> [WORK INSTRUCTION] Output every entry below exactly as it is written.

> [INFORMATION SUPPLIED]
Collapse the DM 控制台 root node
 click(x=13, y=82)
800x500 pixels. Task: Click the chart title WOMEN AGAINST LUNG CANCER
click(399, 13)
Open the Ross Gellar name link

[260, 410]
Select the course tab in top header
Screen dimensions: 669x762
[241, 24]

> [WRITTEN RESPONSE]
Collapse the DM 控制台 root node
 click(x=13, y=82)
800x500 pixels. Task: Click the chart title WOMEN AGAINST LUNG CANCER
click(399, 13)
Open the Ross Gellar name link

[260, 410]
Select the course tab in top header
Screen dimensions: 669x762
[241, 24]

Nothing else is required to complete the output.